• [WHAT IS NEEDED]:
Rewrite the rows below, changing "computer-use agent" to "desktop automation agent" wherever it occurs and leaving everything else as it is.

Data listing
start

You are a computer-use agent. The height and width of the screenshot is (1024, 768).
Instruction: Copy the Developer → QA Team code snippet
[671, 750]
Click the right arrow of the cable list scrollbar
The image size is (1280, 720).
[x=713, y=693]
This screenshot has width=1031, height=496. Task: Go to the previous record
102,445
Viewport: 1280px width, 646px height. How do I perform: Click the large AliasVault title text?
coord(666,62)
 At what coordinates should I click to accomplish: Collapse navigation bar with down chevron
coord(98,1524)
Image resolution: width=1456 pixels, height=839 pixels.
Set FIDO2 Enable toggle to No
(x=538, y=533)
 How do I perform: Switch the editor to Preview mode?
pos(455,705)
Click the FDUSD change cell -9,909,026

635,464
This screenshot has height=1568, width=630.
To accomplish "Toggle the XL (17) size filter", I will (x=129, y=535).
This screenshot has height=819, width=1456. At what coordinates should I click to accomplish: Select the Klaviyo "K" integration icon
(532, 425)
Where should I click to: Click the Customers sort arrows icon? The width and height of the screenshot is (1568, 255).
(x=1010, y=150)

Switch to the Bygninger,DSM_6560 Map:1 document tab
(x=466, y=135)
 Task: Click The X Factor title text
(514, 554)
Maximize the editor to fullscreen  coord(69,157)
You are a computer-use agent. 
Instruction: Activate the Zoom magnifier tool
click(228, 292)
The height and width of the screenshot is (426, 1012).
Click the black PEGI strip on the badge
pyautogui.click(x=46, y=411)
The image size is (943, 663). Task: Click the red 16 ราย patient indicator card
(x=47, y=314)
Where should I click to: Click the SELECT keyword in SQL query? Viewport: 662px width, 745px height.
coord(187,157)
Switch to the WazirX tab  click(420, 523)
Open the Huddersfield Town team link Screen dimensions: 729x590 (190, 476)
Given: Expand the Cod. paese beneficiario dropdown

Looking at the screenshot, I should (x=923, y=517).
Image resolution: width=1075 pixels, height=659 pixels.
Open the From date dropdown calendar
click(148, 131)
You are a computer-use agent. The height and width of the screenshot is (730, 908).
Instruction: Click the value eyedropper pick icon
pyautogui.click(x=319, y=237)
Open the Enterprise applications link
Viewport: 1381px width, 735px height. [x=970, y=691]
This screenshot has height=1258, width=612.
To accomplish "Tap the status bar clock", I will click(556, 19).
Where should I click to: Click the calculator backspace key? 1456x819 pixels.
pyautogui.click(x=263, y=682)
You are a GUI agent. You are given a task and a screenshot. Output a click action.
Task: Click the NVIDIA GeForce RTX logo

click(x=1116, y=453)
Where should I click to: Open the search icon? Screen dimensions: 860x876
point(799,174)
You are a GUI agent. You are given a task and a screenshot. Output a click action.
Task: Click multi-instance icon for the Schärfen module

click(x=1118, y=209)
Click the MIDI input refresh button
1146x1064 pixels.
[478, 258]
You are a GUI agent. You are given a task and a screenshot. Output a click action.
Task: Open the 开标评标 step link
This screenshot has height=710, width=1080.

end

• [IN RESPONSE]:
You are a desktop automation agent. The height and width of the screenshot is (1024, 768).
Instruction: Copy the Developer → QA Team code snippet
[671, 750]
Click the right arrow of the cable list scrollbar
The image size is (1280, 720).
[x=713, y=693]
This screenshot has width=1031, height=496. Task: Go to the previous record
102,445
Viewport: 1280px width, 646px height. How do I perform: Click the large AliasVault title text?
coord(666,62)
 At what coordinates should I click to accomplish: Collapse navigation bar with down chevron
coord(98,1524)
Image resolution: width=1456 pixels, height=839 pixels.
Set FIDO2 Enable toggle to No
(x=538, y=533)
 How do I perform: Switch the editor to Preview mode?
pos(455,705)
Click the FDUSD change cell -9,909,026

635,464
This screenshot has height=1568, width=630.
To accomplish "Toggle the XL (17) size filter", I will (x=129, y=535).
This screenshot has height=819, width=1456. At what coordinates should I click to accomplish: Select the Klaviyo "K" integration icon
(532, 425)
Where should I click to: Click the Customers sort arrows icon? The width and height of the screenshot is (1568, 255).
(x=1010, y=150)

Switch to the Bygninger,DSM_6560 Map:1 document tab
(x=466, y=135)
 Task: Click The X Factor title text
(514, 554)
Maximize the editor to fullscreen  coord(69,157)
You are a desktop automation agent. 
Instruction: Activate the Zoom magnifier tool
click(228, 292)
The height and width of the screenshot is (426, 1012).
Click the black PEGI strip on the badge
pyautogui.click(x=46, y=411)
The image size is (943, 663). Task: Click the red 16 ราย patient indicator card
(x=47, y=314)
Where should I click to: Click the SELECT keyword in SQL query? Viewport: 662px width, 745px height.
coord(187,157)
Switch to the WazirX tab  click(420, 523)
Open the Huddersfield Town team link Screen dimensions: 729x590 (190, 476)
Given: Expand the Cod. paese beneficiario dropdown

Looking at the screenshot, I should (x=923, y=517).
Image resolution: width=1075 pixels, height=659 pixels.
Open the From date dropdown calendar
click(148, 131)
You are a desktop automation agent. The height and width of the screenshot is (730, 908).
Instruction: Click the value eyedropper pick icon
pyautogui.click(x=319, y=237)
Open the Enterprise applications link
Viewport: 1381px width, 735px height. [x=970, y=691]
This screenshot has height=1258, width=612.
To accomplish "Tap the status bar clock", I will click(556, 19).
Where should I click to: Click the calculator backspace key? 1456x819 pixels.
pyautogui.click(x=263, y=682)
You are a GUI agent. You are given a task and a screenshot. Output a click action.
Task: Click the NVIDIA GeForce RTX logo

click(x=1116, y=453)
Where should I click to: Open the search icon? Screen dimensions: 860x876
point(799,174)
You are a GUI agent. You are given a task and a screenshot. Output a click action.
Task: Click multi-instance icon for the Schärfen module

click(x=1118, y=209)
Click the MIDI input refresh button
1146x1064 pixels.
[478, 258]
You are a GUI agent. You are given a task and a screenshot. Output a click action.
Task: Open the 开标评标 step link
This screenshot has height=710, width=1080.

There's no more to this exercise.